8. A molecule according to claim 1-6 wherein said molecule is competing with the monoclonal antibody anti-C3-2 for binding the functional domain exposed on native C3.

9. Use of a molecule according to claim 1-8 for the preparation of a medicament for inhibiting complement activation.

10. Use of a molecule according to claim 1-8 for the preparation of a medicament for preventing or treating inflammatory diseases mediated by activation of complement.

11. Method for inhibiting complement activation comprising the step of administering a molecule according to claim 1-8.
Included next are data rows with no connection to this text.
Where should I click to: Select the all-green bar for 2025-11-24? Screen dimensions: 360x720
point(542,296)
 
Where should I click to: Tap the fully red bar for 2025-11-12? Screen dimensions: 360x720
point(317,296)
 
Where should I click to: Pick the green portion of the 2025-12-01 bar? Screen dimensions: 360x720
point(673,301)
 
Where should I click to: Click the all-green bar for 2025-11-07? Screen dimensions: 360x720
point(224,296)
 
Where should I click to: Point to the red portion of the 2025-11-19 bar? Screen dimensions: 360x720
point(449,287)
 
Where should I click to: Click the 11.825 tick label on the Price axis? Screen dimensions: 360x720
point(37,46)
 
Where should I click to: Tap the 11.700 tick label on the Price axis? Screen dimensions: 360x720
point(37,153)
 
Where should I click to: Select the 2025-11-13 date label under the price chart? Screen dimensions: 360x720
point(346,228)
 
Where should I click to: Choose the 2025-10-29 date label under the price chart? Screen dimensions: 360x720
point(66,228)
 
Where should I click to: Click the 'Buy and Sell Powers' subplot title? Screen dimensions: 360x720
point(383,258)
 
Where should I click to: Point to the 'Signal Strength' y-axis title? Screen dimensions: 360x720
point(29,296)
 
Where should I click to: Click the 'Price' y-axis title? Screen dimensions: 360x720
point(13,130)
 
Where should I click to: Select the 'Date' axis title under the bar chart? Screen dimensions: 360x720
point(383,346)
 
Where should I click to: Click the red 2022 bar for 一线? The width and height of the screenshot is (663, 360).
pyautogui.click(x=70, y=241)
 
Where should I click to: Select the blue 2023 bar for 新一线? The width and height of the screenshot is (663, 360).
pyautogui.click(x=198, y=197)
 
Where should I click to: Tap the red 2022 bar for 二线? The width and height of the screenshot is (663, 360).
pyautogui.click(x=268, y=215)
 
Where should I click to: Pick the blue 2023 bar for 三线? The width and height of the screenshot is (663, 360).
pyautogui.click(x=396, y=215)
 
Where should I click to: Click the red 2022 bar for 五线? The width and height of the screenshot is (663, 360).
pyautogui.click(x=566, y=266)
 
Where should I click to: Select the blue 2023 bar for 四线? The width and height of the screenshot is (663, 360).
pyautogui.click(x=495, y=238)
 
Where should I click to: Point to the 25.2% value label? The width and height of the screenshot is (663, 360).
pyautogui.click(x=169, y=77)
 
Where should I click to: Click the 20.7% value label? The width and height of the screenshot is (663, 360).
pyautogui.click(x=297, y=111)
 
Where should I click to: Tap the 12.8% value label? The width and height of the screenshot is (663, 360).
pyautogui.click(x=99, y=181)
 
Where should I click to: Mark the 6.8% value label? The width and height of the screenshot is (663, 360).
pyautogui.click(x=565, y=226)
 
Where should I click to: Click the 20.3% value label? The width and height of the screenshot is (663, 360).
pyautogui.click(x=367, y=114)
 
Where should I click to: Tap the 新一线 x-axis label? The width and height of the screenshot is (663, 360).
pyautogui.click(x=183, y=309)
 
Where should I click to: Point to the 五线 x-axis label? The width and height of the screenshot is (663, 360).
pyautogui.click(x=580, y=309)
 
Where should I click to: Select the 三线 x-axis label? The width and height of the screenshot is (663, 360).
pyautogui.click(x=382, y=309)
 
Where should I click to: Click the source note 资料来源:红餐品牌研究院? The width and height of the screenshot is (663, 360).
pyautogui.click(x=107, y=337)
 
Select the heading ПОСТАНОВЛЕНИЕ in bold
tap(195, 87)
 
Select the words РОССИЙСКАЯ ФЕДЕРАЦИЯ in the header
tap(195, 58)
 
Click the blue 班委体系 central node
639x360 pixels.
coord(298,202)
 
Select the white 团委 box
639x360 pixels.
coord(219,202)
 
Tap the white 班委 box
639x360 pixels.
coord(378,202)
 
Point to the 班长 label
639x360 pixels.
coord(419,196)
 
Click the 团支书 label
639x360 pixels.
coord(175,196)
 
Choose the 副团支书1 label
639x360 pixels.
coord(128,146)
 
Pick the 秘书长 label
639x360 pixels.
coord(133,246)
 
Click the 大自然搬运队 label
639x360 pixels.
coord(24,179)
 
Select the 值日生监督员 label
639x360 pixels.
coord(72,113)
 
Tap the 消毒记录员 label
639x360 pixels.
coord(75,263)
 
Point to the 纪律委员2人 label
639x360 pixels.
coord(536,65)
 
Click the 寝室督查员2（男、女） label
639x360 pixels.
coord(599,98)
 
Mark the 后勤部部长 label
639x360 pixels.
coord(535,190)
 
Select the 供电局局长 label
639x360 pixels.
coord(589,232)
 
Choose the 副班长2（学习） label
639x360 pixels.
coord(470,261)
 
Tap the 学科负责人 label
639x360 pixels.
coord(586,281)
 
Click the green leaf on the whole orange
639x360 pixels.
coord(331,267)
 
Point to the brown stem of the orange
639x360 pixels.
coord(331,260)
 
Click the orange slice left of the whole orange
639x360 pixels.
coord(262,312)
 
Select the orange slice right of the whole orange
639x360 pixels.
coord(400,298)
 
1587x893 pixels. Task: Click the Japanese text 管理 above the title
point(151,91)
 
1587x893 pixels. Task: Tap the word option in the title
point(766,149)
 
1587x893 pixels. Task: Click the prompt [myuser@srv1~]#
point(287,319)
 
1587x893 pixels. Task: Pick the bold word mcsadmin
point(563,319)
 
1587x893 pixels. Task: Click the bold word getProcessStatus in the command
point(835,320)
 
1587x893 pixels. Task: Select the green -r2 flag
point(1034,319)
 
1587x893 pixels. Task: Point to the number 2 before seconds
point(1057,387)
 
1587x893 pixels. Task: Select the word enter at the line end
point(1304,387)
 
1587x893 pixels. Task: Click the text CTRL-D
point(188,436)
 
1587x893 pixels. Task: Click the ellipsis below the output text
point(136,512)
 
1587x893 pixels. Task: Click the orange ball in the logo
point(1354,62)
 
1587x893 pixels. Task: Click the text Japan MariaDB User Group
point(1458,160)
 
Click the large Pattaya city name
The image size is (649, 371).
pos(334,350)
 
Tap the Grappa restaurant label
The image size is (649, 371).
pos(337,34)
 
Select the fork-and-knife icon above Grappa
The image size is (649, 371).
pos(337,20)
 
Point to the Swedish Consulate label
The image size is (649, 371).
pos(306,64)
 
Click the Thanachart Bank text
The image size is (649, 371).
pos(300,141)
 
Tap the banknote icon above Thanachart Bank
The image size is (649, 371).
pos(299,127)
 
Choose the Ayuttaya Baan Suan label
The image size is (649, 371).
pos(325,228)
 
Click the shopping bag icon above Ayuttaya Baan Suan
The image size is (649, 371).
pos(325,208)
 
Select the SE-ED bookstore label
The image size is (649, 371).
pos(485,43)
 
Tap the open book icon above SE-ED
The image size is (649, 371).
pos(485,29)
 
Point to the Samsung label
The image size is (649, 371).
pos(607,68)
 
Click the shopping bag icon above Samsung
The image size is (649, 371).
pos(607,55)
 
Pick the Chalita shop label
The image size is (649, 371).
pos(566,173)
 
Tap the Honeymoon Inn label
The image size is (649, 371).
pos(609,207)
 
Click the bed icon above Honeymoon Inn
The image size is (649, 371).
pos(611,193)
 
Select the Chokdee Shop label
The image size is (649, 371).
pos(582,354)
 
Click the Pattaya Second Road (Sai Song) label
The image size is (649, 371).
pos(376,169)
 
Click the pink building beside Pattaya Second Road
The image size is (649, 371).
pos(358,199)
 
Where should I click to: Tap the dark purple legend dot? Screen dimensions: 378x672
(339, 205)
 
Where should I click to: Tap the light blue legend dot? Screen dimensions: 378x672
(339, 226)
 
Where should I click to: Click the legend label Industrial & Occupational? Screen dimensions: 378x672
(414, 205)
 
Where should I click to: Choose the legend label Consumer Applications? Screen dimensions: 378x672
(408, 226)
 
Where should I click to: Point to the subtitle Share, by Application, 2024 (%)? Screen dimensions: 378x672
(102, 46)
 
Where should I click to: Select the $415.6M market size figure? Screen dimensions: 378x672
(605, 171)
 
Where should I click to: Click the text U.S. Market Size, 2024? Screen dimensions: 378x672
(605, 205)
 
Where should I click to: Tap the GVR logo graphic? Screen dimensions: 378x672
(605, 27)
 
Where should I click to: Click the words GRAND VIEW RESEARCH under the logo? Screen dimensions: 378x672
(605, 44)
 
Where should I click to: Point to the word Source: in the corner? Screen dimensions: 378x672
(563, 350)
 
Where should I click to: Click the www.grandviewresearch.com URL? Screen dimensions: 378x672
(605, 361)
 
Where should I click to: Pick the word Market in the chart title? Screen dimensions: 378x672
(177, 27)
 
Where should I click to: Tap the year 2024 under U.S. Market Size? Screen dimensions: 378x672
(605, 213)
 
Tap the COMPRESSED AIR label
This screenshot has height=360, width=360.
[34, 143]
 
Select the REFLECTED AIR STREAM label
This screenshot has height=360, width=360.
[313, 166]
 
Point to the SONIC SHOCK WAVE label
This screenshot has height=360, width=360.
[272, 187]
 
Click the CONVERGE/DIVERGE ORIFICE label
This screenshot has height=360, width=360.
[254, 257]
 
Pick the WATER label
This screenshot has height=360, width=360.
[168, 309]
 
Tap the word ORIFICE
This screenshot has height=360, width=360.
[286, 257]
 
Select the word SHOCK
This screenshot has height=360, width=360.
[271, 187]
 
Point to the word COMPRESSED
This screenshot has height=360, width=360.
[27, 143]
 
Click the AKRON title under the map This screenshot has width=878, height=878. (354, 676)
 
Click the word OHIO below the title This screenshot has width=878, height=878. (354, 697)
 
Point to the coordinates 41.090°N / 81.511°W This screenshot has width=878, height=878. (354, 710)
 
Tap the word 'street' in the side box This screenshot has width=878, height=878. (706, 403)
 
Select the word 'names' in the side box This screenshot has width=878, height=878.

12. Method for preventing or treating diseases mediated by activation of complement comprising the step of administering a molecule according to claim 1-8.

13. A pharmaceutical composition comprising a molecule according to claim 1-8 in a pharmaceutical acceptable carrier.

14. A method for the preparation of a molecule according to claim 1-8.

15. Use of the mAb anti-C3-2 produced by the hybridoma deposited according to the Budapest Treaty at the collection of DSMZ under the accession number DSM ACC2562, for identification of a molecule according to claim 1-6 or 8.

16. A functional domain exposed on native human C3 characterised in that binding of a molecule according to claim 1-8 on said functional domain prevents the generation of the biologically active peptides C3a and C3b.